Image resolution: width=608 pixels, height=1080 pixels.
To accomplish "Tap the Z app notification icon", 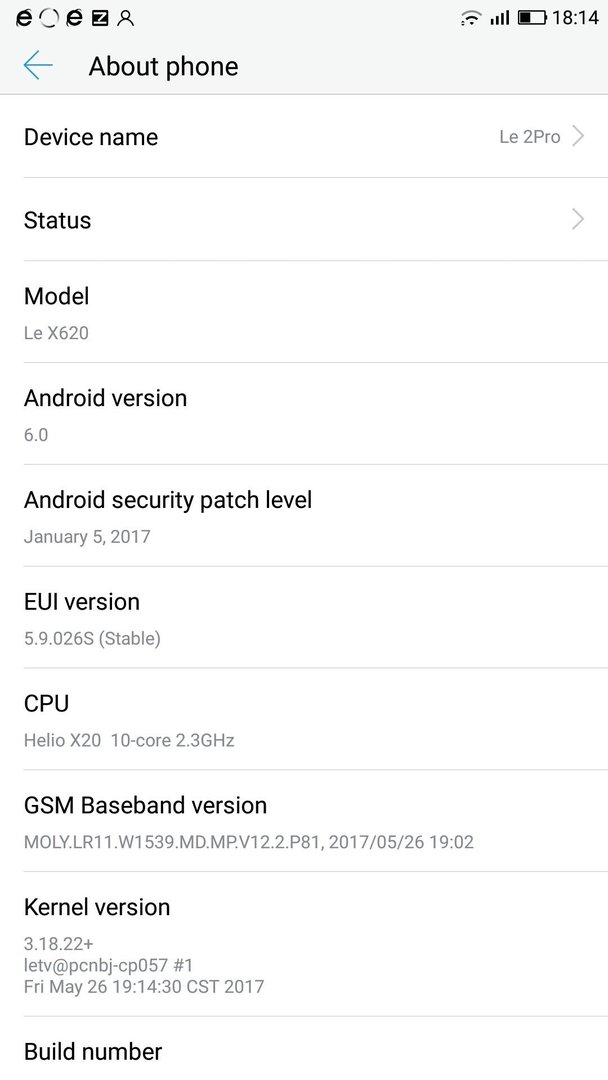I will 100,19.
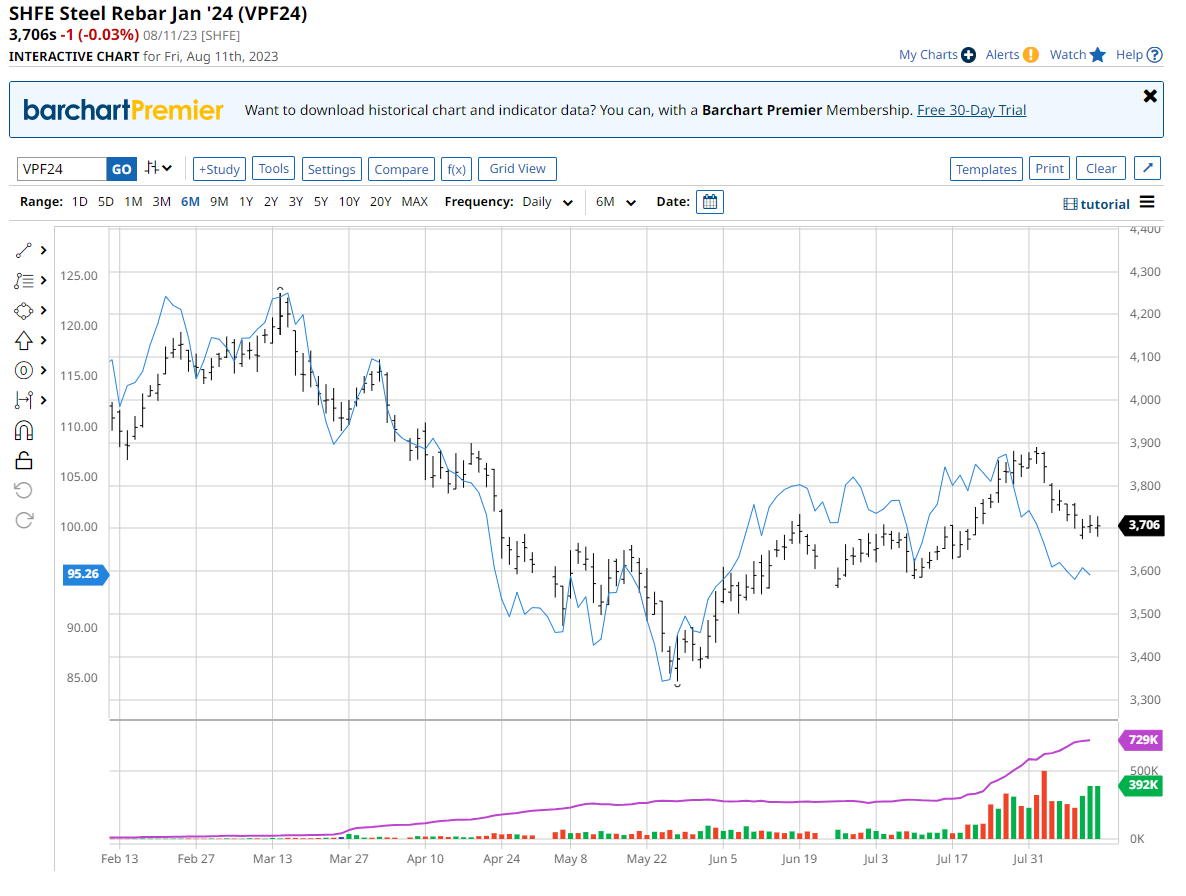This screenshot has width=1186, height=896.
Task: Open the chart type bar dropdown
Action: point(158,168)
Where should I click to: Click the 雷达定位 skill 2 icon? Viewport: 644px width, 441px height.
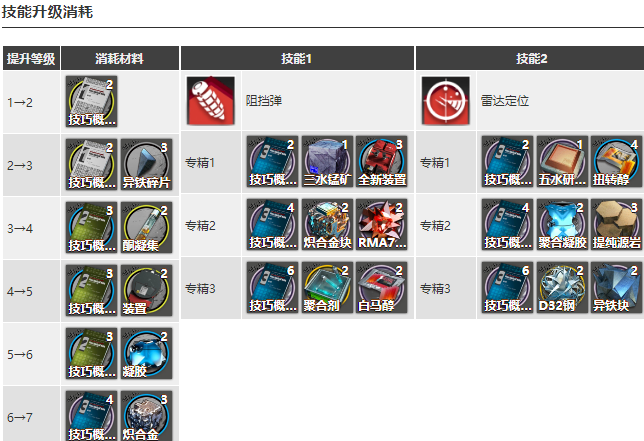pos(446,101)
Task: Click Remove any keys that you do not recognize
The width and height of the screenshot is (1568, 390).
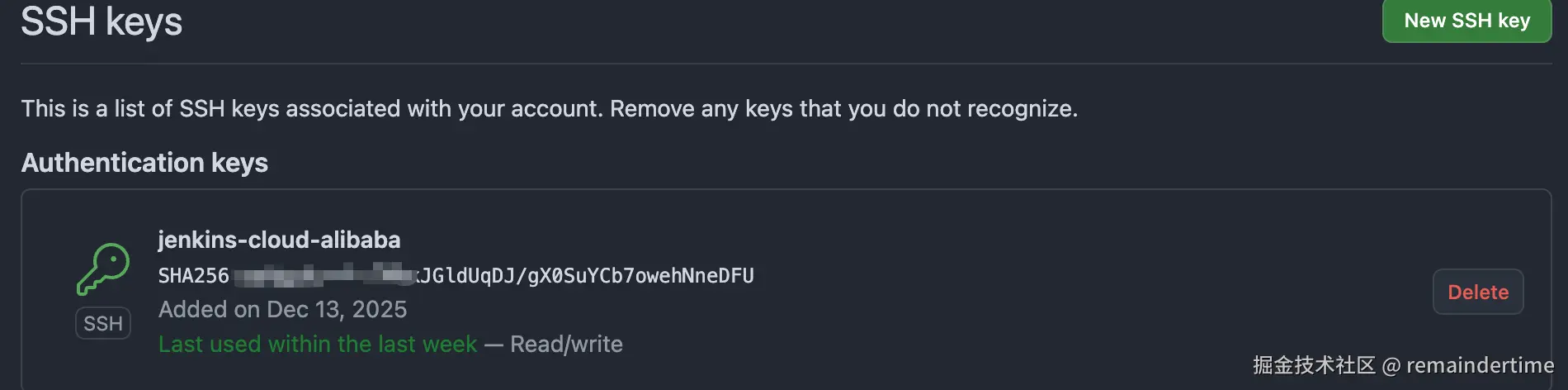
________
Task instructions:
Set down exactly and only the lines from the line that contains "Task: Click Remove" through the last line of the entries above, with both of those lines included and the pictures left out.

Solution to this task:
Task: Click Remove any keys that you do not recognize
The width and height of the screenshot is (1568, 390).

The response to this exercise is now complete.